Fine Arts Work Center In Provincetown

2024 Summer Workshops

Rachel Eliza Griffiths Face to Face: Finding Your Poem’s Truest Imagery August 7 to August 12, 2016 Tuition: $600 Workshop: 9AM-Noon Discipline: Poetry OPEN TO ALL On-site Housing Available

“When people look at my pictures I want them to feel the way the way they do when they want to read a line of a poem twice.” – Robert Frank

We will use a combination of generative prompts, mostly ekphrastic in nature, to create new work based upon past poems. How does light work in your poetry? How are your poems ‘framed’? Where do the ‘eye’ and ‘I’ merge and depart in the windows and visible interiors of your poems? How does ‘the gaze’ undress your poem? We will make an effort to sculpt and to expand the rich relationship between imagery and language in our poetry. While engaging with visual works by celebrated artists, we will also create our own personal, intimate photographs, in an effort to write toward, within, and against the voids and psychological landscapes in our poems.

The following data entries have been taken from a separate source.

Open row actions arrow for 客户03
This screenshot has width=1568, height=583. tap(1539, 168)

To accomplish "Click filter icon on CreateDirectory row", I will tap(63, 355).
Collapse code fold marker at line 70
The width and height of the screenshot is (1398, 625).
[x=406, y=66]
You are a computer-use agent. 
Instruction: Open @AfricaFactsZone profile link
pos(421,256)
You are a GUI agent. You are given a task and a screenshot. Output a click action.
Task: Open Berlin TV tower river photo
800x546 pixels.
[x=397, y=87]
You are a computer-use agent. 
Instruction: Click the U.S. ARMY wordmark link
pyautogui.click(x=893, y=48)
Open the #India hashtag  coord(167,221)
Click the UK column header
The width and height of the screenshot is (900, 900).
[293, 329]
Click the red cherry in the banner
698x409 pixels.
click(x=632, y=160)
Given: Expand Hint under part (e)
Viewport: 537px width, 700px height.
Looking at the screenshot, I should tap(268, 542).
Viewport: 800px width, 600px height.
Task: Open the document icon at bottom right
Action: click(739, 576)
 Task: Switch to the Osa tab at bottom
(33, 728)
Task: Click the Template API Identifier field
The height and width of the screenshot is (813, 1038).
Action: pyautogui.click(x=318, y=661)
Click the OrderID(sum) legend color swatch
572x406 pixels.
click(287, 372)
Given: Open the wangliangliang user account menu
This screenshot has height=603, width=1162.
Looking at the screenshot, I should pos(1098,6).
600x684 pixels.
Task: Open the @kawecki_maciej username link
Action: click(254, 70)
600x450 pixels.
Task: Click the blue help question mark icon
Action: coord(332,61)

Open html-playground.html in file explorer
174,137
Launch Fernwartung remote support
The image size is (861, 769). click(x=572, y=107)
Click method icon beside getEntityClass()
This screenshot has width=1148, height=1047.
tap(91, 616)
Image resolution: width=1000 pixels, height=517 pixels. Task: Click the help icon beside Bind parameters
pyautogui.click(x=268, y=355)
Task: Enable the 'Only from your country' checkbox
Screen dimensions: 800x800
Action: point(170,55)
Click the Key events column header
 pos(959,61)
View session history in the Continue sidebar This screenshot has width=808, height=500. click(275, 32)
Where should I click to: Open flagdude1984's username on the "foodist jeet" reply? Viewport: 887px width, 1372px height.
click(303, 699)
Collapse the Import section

Prior experience or knowledge of photography is neither required nor necessary. You will need to have access to a digital camera, whether it is a smartphone, a point-and-shoot digital camera, or a SLR camera. We will often write beyond the classroom with a backdrop of water and light as our primary page. The intention of our class is to help you see and revisit the art of seeing, through both craft and intuition, new dynamic ways to shape and to articulate the specific nuances, textures, and depths of your poetic voice.

Biography

RACHEL ELIZA GRIFFITHS is a poet and visual artist. She is the author of four books of poetry including, most recently, Lighting the Shadow (Four Way Books). Griffiths’ visual and literary work has appeared widely including The New York Times, American Poetry Review, Poets & Writers, Transition, Lit Hub, and Guernica. Currently, Griffiths teaches creative writing at the Institute of American Indian Arts and Sarah Lawrence College.